Data catalogs help manage metadata to create a complete picture of the data, providing a summary of its changes,
locations, and quality while also making the data easy to find.
Data warehouses are places to consolidate various data sources, contend with the many data types businesses store,
and provide a clear route for data analysis.
Data governance defines standards, processes, and policies to maintain data security and integrity.
Data architecture provides a formal approach for creating and managing data flow.
Data security protects data from unauthorized access and corruption.
Data modeling documents the flow of data through an application or organization
WHY DATA MANAGEMENT IS IMPORTANT
Data management is a crucial first step to employing effective data analysis at scale, which leads to important insights that add
value to your customers and improve your bottom line. With effective data management, people across an organization can find
and access trusted data for their queries. Some benefits of an effective data management solution include:
Visibility
Data management can increase the visibility of your organization’s data assets, making it easier for people to quickly and
confidently find the right data for their analysis. Data visibility allows your company to be more organized and productive,
allowing employees to find the data they need to better do their jobs.
2| Page
Reliability
Data management helps minimize potential errors by establishing processes and policies for usage and building trust in the data
being used to make decisions across your organization. With reliable, up-to-date data, companies can respond more efficiently
to market changes and customer needs.
Security
Data management protects your organization and its employees from data losses, thefts, and breaches with authentication and
encryption tools. Strong data security ensures that vital company information is backed up and retrievable should the primary
source become unavailable. Additionally, security becomes more and more important if your data contains any personally
identifiable information that needs to be carefully managed to comply with consumer protection laws.
Scalability
Data management allows organizations to effectively scale data and usage occasions with repeatable processes to keep data and
metadata up to date. When processes are easy to repeat, your organization can avoid the unnecessary costs of duplication, such
as employees conducting the same research over and over again or re-running costly queries unnecessarily.

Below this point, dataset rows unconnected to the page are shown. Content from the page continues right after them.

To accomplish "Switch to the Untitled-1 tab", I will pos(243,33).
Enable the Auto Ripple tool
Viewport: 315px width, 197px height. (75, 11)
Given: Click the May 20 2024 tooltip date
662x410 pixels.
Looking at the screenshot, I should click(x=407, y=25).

DATA MANAGEMENT CHALLENGES
Because data management plays a crucial role in today’s digital economy, it’s important that systems continue to evolve to meet
your organization’s data needs. Traditional data management processes make it difficult to scale capabilities without
compromising governance or security. Modern data management software must address several challenges to ensure trusted
data can be found.
Challenge 1: Increased data volumes
Every department within your organization has access to diverse types of data and specific needs to maximize its value.

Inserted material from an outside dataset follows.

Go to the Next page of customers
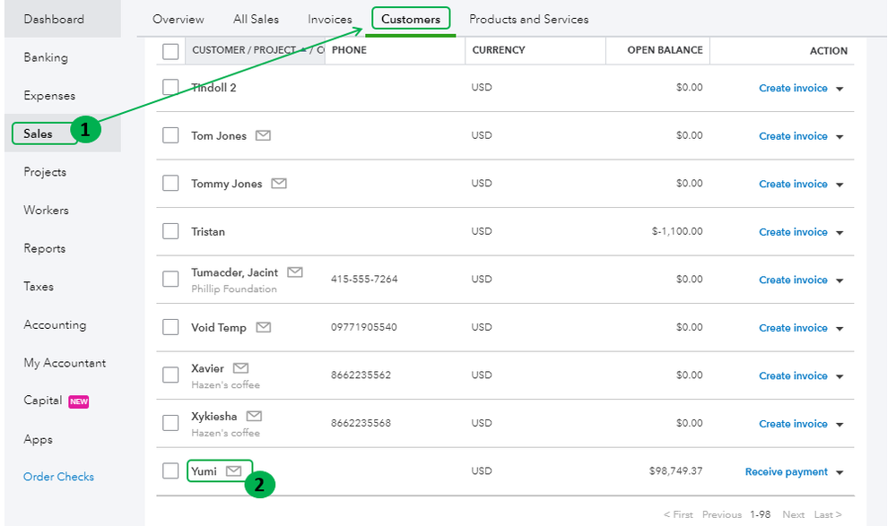 pyautogui.click(x=793, y=514)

Traditional models require IT to prepare the data for each use case and then maintain the databases or files. As more data
accumulates, it’s easy for an organization to become unaware of what data it has, where the data is, and how to use it.
Challenge 2: New roles for analytics
As your organization increasingly relies on data-driven decision-making, more of your people are asked to access and analyze
data. When analytics falls outside a person’s skill set, understanding naming conventions, complex data structures, and
databases can be a challenge. If it takes too much time or effort to convert the data, analysis won’t happen and the potential
value of that data is diminished or lost.
Challenge 3: Compliance requirements
Constantly changing compliance requirements make it a challenge to ensure people are using the right data. An organization
needs its people to quickly understand what data they should or should not be using—including how and what personally
identifiable information (PII) is ingested, tracked, and monitored for compliance and privacy regulations.
Challenge 4: Sharing and Accessing Data
Perhaps the most frequent challenge in big data efforts is the inaccessibility of data sets from external sources. It is necessary for
the data to be available in an accurate, complete and timely manner because if data in the companies information system is to
be used to make accurate decisions in time then it becomes necessary for data to be available in this manner.
Challenge 5: Privacy and Security:
It is another most important challenge with Big Data. This challenge includes sensitive, conceptual, technical as well as legal
significance.
Most of the organizations are unable to maintain regular checks due to large amounts of data generation. However, it should be
necessary to perform security checks and observation in real time because it is most beneficial.
3| Page
Challenge 5: Analytical Challenges:
There are some huge analytical challenges in big data which arise some main challenges questions like how to deal with a
problem if data volume gets too large? Or how to find out the important data points?Or how to use data to the best advantage?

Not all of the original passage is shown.